• _EXERCISE_: Reproduce the listing below, swapping every occurrence of "Instruction" for "Directive" and leaving all other text unchanged.

Dataset entries

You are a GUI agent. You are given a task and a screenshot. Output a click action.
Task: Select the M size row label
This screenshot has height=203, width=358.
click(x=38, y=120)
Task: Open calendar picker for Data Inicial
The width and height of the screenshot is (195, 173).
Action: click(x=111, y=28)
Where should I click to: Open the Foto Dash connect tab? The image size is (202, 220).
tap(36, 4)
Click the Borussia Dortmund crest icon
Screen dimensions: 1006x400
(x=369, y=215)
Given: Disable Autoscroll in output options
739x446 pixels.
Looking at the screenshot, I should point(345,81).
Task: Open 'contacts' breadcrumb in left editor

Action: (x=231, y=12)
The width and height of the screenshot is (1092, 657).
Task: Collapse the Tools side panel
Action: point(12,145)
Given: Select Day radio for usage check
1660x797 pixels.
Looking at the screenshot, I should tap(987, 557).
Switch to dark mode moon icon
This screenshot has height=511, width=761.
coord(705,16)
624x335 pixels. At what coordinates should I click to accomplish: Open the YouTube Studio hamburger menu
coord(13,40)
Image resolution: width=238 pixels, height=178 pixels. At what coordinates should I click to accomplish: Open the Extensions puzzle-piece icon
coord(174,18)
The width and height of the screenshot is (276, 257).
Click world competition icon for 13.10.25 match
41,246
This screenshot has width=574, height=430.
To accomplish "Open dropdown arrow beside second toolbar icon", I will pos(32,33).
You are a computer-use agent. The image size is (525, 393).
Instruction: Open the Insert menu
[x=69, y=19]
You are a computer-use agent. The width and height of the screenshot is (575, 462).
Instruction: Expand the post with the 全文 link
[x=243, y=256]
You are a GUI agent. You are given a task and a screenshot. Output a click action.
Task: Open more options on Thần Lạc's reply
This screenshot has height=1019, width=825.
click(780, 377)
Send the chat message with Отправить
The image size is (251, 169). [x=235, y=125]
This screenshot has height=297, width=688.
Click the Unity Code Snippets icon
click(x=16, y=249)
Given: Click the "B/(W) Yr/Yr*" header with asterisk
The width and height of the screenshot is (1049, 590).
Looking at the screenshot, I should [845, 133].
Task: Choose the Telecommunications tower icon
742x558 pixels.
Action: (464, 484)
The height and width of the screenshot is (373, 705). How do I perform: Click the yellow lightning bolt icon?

• _PROBLEM SOLUTION_:
You are a GUI agent. You are given a task and a screenshot. Output a click action.
Task: Select the M size row label
This screenshot has height=203, width=358.
click(x=38, y=120)
Task: Open calendar picker for Data Inicial
The width and height of the screenshot is (195, 173).
Action: click(x=111, y=28)
Where should I click to: Open the Foto Dash connect tab? The image size is (202, 220).
tap(36, 4)
Click the Borussia Dortmund crest icon
Screen dimensions: 1006x400
(x=369, y=215)
Given: Disable Autoscroll in output options
739x446 pixels.
Looking at the screenshot, I should point(345,81).
Task: Open 'contacts' breadcrumb in left editor

Action: (x=231, y=12)
The width and height of the screenshot is (1092, 657).
Task: Collapse the Tools side panel
Action: point(12,145)
Given: Select Day radio for usage check
1660x797 pixels.
Looking at the screenshot, I should tap(987, 557).
Switch to dark mode moon icon
This screenshot has height=511, width=761.
coord(705,16)
624x335 pixels. At what coordinates should I click to accomplish: Open the YouTube Studio hamburger menu
coord(13,40)
Image resolution: width=238 pixels, height=178 pixels. At what coordinates should I click to accomplish: Open the Extensions puzzle-piece icon
coord(174,18)
The width and height of the screenshot is (276, 257).
Click world competition icon for 13.10.25 match
41,246
This screenshot has width=574, height=430.
To accomplish "Open dropdown arrow beside second toolbar icon", I will pos(32,33).
You are a computer-use agent. The image size is (525, 393).
Directive: Open the Insert menu
[x=69, y=19]
You are a computer-use agent. The width and height of the screenshot is (575, 462).
Directive: Expand the post with the 全文 link
[x=243, y=256]
You are a GUI agent. You are given a task and a screenshot. Output a click action.
Task: Open more options on Thần Lạc's reply
This screenshot has height=1019, width=825.
click(780, 377)
Send the chat message with Отправить
The image size is (251, 169). [x=235, y=125]
This screenshot has height=297, width=688.
Click the Unity Code Snippets icon
click(x=16, y=249)
Given: Click the "B/(W) Yr/Yr*" header with asterisk
The width and height of the screenshot is (1049, 590).
Looking at the screenshot, I should [845, 133].
Task: Choose the Telecommunications tower icon
742x558 pixels.
Action: (464, 484)
The height and width of the screenshot is (373, 705). How do I perform: Click the yellow lightning bolt icon?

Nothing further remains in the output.